• [Assignment]
Reproduce, unchanged, the lines between the one holding "Task: Open the" and the last line of the records, including both ends, but no pictures.

*** Records to use

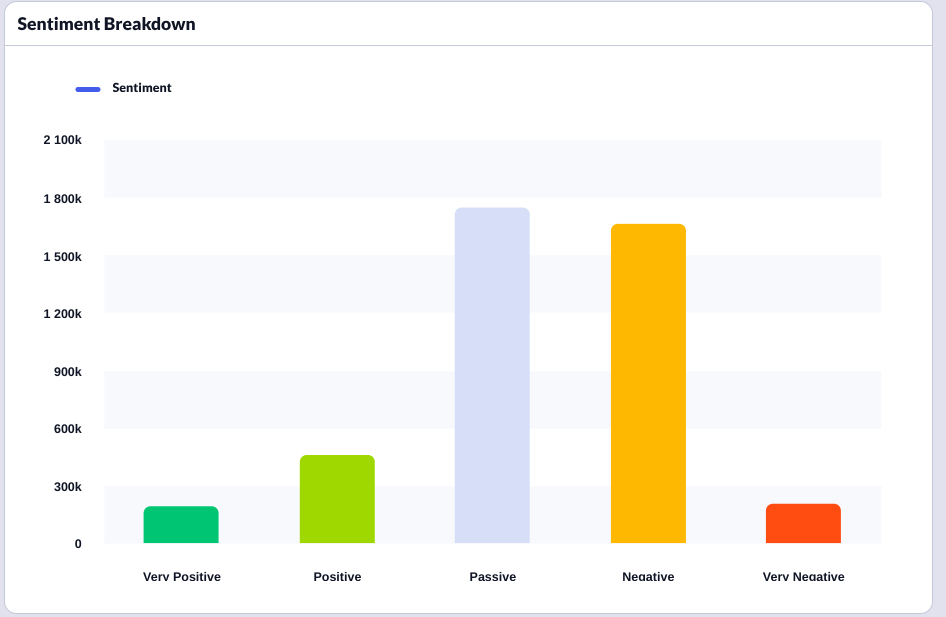The image size is (946, 617).
Task: Click the Negative x-axis label
Action: click(x=648, y=577)
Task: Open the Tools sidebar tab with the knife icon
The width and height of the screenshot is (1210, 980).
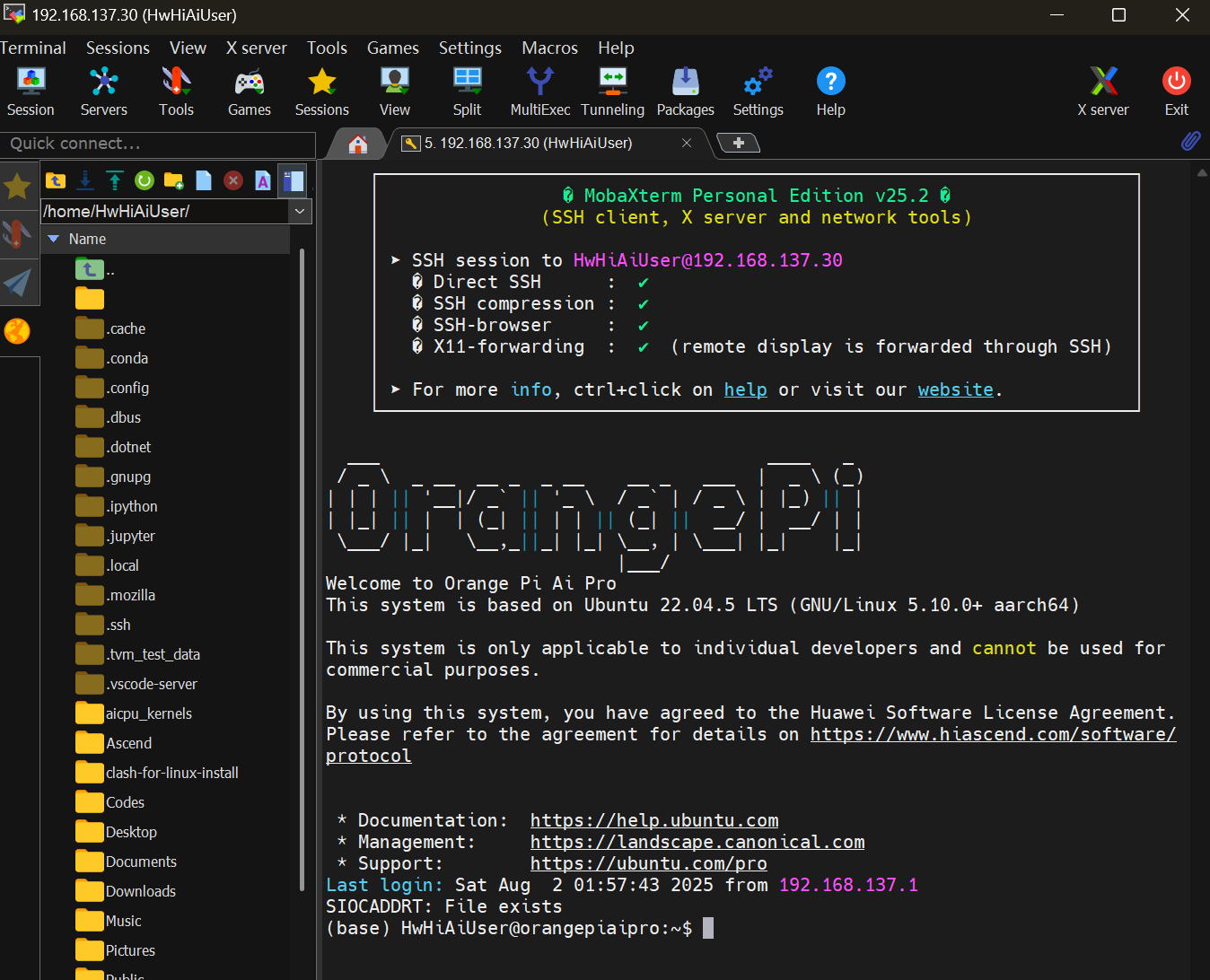Action: tap(18, 234)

******

• [Result of this exercise]
Task: Open the Tools sidebar tab with the knife icon
The width and height of the screenshot is (1210, 980).
Action: tap(18, 234)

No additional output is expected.